▶ **EXCERPTED PASSAGE**
- Opening Delimiter -

The value of surgical checklists and encouraging all members of a surgical team to speak up about potential sources of error has to be highlighted.

Two summers ago, as bright-eyed third-year medical students, we rushed into clinics and operating rooms, eager to apply our textbook knowledge at last to the daily practice of working with patients.

To our untrained eyes, the system in which we were expected to deploy this knowledge was often baffling, with its unfamiliar rituals of scribbled notes and morning rounds. And it was at its most baffling when things did not go according to plan: if a patient took an unexpected turn for the worse, was that because of natural causes or medical error?

Since the publication of the well-known Institute of Medicine report in 1999 estimating that medical errors kill as many as 98,000 people a year, the topic has become part of the national conversation. More recently, a study in The New England Journal of Medicine and a new book, The Checklist Manifesto, by Dr. Atul Gawande (Metropolitan Books, 2009), have testified to the efficacy of surgical checklists and the value of encouraging all members of a surgical team to speak up about potential sources of error.

But so far, the conversation has been slow to trickle down to medical schools.

A 2008 survey by the Liaison Committee on Medical Education, which accredits U.S. medical schools, reported that two-thirds of medical schools mentioned patient safety in a required course, with an average of two sessions on the topic.

- Closing Delimiter -

▶ **DIRECTIONS FOR THIS TASK**
Pick up the essay on patient safety and medical error in medical schools after its final sentence, and continue it in the same voice.

▶ **PROVIDED DATA**
- Opening Delimiter -

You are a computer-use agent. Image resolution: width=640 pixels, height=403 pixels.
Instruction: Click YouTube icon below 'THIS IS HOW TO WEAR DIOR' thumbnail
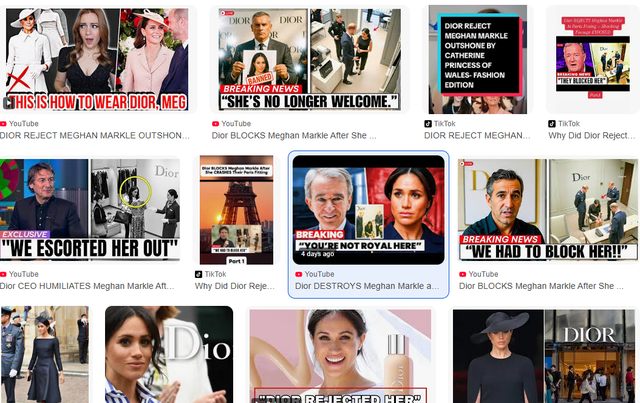4,123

- Closing Delimiter -

▶ **EXERCISE OUTPUT**
But another survey of 391 medical students by the non-profit Institute for Healthcare Improvement found that four out of five felt their exposure to the topics of patient safety and quality improvement had been fair at best. And Dr. David Davis, senior director for continuing education and performance improvement at the Association of American Medical Colleges, told us there was “still some debate” about how and when to teach this material.

Why haven’t medical schools moved faster? For one, medical education is a zero-sum game, with vast amounts of material to cover. Dr. Donald M. Berwick, president of the health care institute, said the idea that schools “should give up the Krebs cycle or membrane transport” — basic biochemistry concepts — for patient safety was hard to swallow. Further, doctors tend to put a higher value on their own clinical skills than on communication and cross-checking. While “medicine has historically valued disciplinary excellence — doing your doctoring or surgery right,” Dr. Berwick said, most errors probably “lie at interfaces and handoffs” from one doctor to another.

In 2003, deans at 10 medical schools, including Dartmouth, the University of Minnesota and the University of Illinois, formed a collaborative group to foster communication across disciplines. Each school experiments with teaching strategies, then shares the results with the collaborative.

At Dartmouth, for instance, students participate in debriefing sessions with teams of medical professionals trained to respond quickly to in-hospital emergencies. Courses at other schools have invited parents of children injured or killed as a result of errors to talk with students about their experiences, putting a human face on the problem.

In a new three-week course on patient safety, fourth-year students at the University of Pennsylvania spend time at the Wharton School of the University of Pennsyvania. Among other things, they learn how Toyota’s model of product reliability can be applied to health care.

“The final piece is the economic analysis,” said Dr. Richard Shannon, chairman of the Penn health system’s department of medicine. “What does this mean? What do hospital infections cost in real dollars?”

Through such sessions, students can learn how medical errors are defined and how to tell an error from a negative outcome, said Dr. Melissa A. Fischer, an assistant professor of medicine at the University of Massachusetts Medical School. As she emphasises to her students, “bad things can happen even when everything is done right.”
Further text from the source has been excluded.